GIVEN TEXT ▸

In summary, the clinical evidence confirms that Calfactant is a highly effective and well-tolerated therapy for RDS in premature infants. It is clearly superior to older synthetic surfactants and demonstrates comparable, if not slightly advantageous, efficacy compared to other contemporary natural surfactants.

Table 2: Summary of Key Comparative Clinical Trials for Calfactant

Trial/Reference	Comparator Drug	Study Design & Population	Key Efficacy Endpoints & Results
Pivotal Prophylaxis & Treatment Trials 11	Colfosceril Palmitate (Exosurf Neonatal®)	Multiple-dose, randomized, double-blind trials (~2,000 infants). Prophylaxis: Infants <29 weeks gestation. Treatment: Infants ≤72 hours old with established RDS.	- RDS Severity & Mortality: Calfactant reduced RDS severity and mortality to a greater extent than colfosceril. - Air Leaks: Lower incidence of pulmonary air leaks with Calfactant (12% vs. 22%). - Oxygenation: Significant improvements in FiO2 and MAP within 24-48 hours with Calfactant.
Comparative Trials 11	Beractant (Survanta®)	Randomized, double-blind, multicenter trials. Prophylaxis & Treatment: Preterm infants with or at risk for RDS.	- RDS Severity: Calfactant reduced RDS severity more than beractant in rescue treatment. - Mortality: No significant difference in overall mortality rates. - Duration of Effect: Calfactant demonstrated a longer duration of effect and a reduced need for redosing compared to beractant.

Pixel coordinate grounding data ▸
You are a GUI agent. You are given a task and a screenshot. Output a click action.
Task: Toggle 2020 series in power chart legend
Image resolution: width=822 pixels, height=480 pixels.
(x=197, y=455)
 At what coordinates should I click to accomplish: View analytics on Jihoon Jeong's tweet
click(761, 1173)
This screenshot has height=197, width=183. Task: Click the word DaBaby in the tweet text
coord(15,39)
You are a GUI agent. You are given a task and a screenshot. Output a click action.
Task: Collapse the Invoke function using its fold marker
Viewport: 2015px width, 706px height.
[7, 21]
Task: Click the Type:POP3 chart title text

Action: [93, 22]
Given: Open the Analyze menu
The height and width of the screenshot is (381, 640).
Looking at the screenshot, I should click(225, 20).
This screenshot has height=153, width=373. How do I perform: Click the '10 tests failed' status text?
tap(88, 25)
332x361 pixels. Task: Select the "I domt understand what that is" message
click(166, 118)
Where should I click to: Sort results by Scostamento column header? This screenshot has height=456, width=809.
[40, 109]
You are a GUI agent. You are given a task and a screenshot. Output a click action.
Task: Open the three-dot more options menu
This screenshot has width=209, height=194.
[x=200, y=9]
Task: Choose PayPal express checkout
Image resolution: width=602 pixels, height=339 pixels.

TO DO ▸ Please copy the Calfactant summary above word for word, from its first sentence through the end of the table.

EXERCISE SOLUTION ▸
In summary, the clinical evidence confirms that Calfactant is a highly effective and well-tolerated therapy for RDS in premature infants. It is clearly superior to older synthetic surfactants and demonstrates comparable, if not slightly advantageous, efficacy compared to other contemporary natural surfactants.

Table 2: Summary of Key Comparative Clinical Trials for Calfactant

Trial/Reference	Comparator Drug	Study Design & Population	Key Efficacy Endpoints & Results
Pivotal Prophylaxis & Treatment Trials 11	Colfosceril Palmitate (Exosurf Neonatal®)	Multiple-dose, randomized, double-blind trials (~2,000 infants). Prophylaxis: Infants <29 weeks gestation. Treatment: Infants ≤72 hours old with established RDS.	- RDS Severity & Mortality: Calfactant reduced RDS severity and mortality to a greater extent than colfosceril. - Air Leaks: Lower incidence of pulmonary air leaks with Calfactant (12% vs. 22%). - Oxygenation: Significant improvements in FiO2 and MAP within 24-48 hours with Calfactant.
Comparative Trials 11	Beractant (Survanta®)	Randomized, double-blind, multicenter trials. Prophylaxis & Treatment: Preterm infants with or at risk for RDS.	- RDS Severity: Calfactant reduced RDS severity more than beractant in rescue treatment. - Mortality: No significant difference in overall mortality rates. - Duration of Effect: Calfactant demonstrated a longer duration of effect and a reduced need for redosing compared to beractant.